BACKGROUND
Changes in body water composition are linked to poorer outcomes in acute coronary syndrome (ACS). Bioelectrical impedance analysis (BIA), a noninvasive test that measures body water, may help assess future risks for patients with ACS. This study assessed BIA's usefulness in diagnosing and predicting outcomes in patients with ACS.
MATERIALS:
In this cohort, longitudinal, prognostic study, we enrolled 467 patients with ACS. The main outcome of interest was any major adverse cardiac event (MACE) within 1 year, such as all-cause mortality, reinfarction, or heart failure requiring rehospitalization.

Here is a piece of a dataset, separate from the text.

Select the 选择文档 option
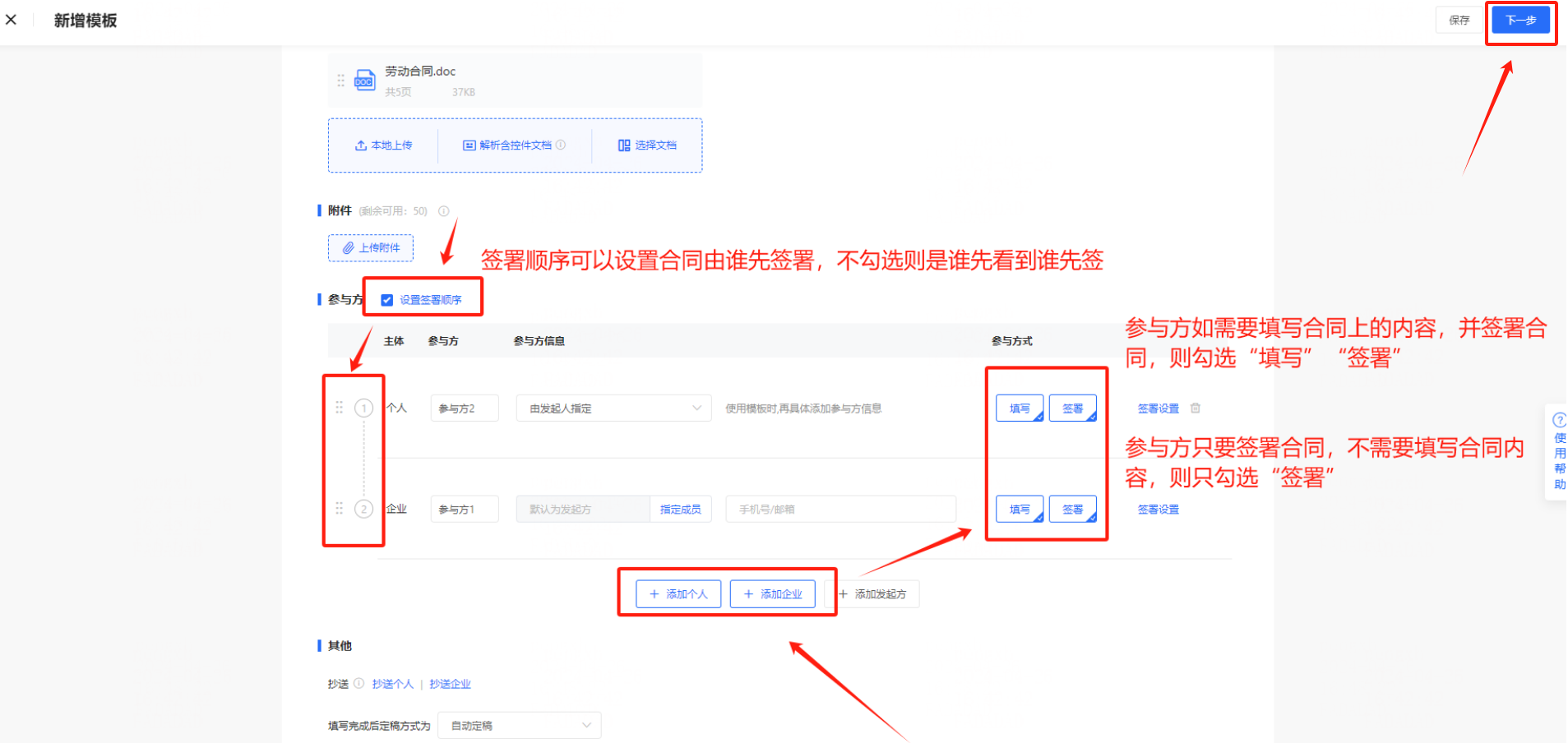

BIA measurements focused on intracellular and extracellular fluid electrodynamic properties.
RESULTS
Patients who experienced MACE had higher BIA scores than those without MACE. The Youden index identified an optimal BIA cutoff of 417.5 (log-rank test p < 0.001) for predicting MACE risk. Elevated BIA remained a strong predictor of MACE even after correcting for baseline confounders using one-way regression modeling (HR 2.93, 95% CI 1.98–4.35, p < 0.001) and multifactorial regression analysis (HR 3.95, 95% CI 2.55–6.10, p < 0.001). Combining BIA with a traditional measure (left ventricular ejection fraction [LVEF]) significantly improved the prognostic evaluation (p < 0.05). In addition, the BIA cutoff value allowed for further risk stratification of patients.
CONCLUSION
BIA is a superior prognostic indicator to LVEF in ACS patients with elevated troponin.